Consulta: Señor Ministro, quisiera cambiar un poco de tema y hacer una pregunta acerca de la economía mundial. Tenemos un escenario nuevo dentro del cual, en la economía norteamericana, se hablaba acerca de un aterrizaje suave o duro. Ahora estamos hablando acerca de un despegue en la economía Argentina. Hay tremendos problemas a nivel del sistema financiero. Europa enfrenta una reducción, una desaceleración del crecimiento. También tenemos problemas en países emergentes como en Turquía y también con nuestros vecinos en Argentina. Por lo tanto, quisiera escuchar su opinión en ese sentido. 
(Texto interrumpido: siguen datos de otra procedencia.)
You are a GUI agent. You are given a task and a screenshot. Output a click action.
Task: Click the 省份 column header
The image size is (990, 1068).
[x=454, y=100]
Ministro: Bueno solamente puedo darles nuestra opinión. Estamos bastante poco optimistas. No pensamos que vaya a haber una recesión global, pero desde luego el pronóstico a corto plazo inmediato no es muy bueno. Diríamos que la economía norteamericana -y esto es debatible-, prácticamente se ha frenado. Básicamente, concuerdo con su análisis. Por ejemplo en Japón hay un déficit fiscal importante y lo que tiene que hacer es realizar reformas estructurales importantes. Hay una desaceleración en la economía norteamericana y eso obviamente va a tener un impacto. Japón produce el 70% de la producción industrial en Asia, que viene recuperándose de una terrible crisis económica. Quizás la Unión Europea se transforme más en una locomotora, pero también parece que se está desacelerando. Además, quisiera mencionar que muchas de estas economías podrían empezar a recuperarse. Nosotros esperaríamos que la reducción en las tasas de interés en Estados Unidos, que la perspectiva o incluso la implementación del programa de reducción tributaria de la nueva administración, va a ayudar a crear mayor confiabilidad empresarial y del consumidor y que esto va a estimular la actividad económica en Estados Unidos. Japón, quizás a fines de año dé a conocer su compromiso para con reformas estructurales de la economía. Esto sería muy bueno en términos de la confiabilidad empresarial y de los consumidores. Quizás la economía global está pasando por una de sus caídas cíclicas periódicas y el próximo año las cosas se empiecen a recuperar. Yo creo que ahí es donde tienen que encontrarse las inversiones inteligentes. Mi experiencia en los mercados es que cuando les va bien, parece que siempre exceden las expectativas. Pero, por desgracia también ocurre lo contrario. Es decir, cuando fracasan normalmente fracasan mucho más de lo que uno podría esperar, entonces habrá que ver.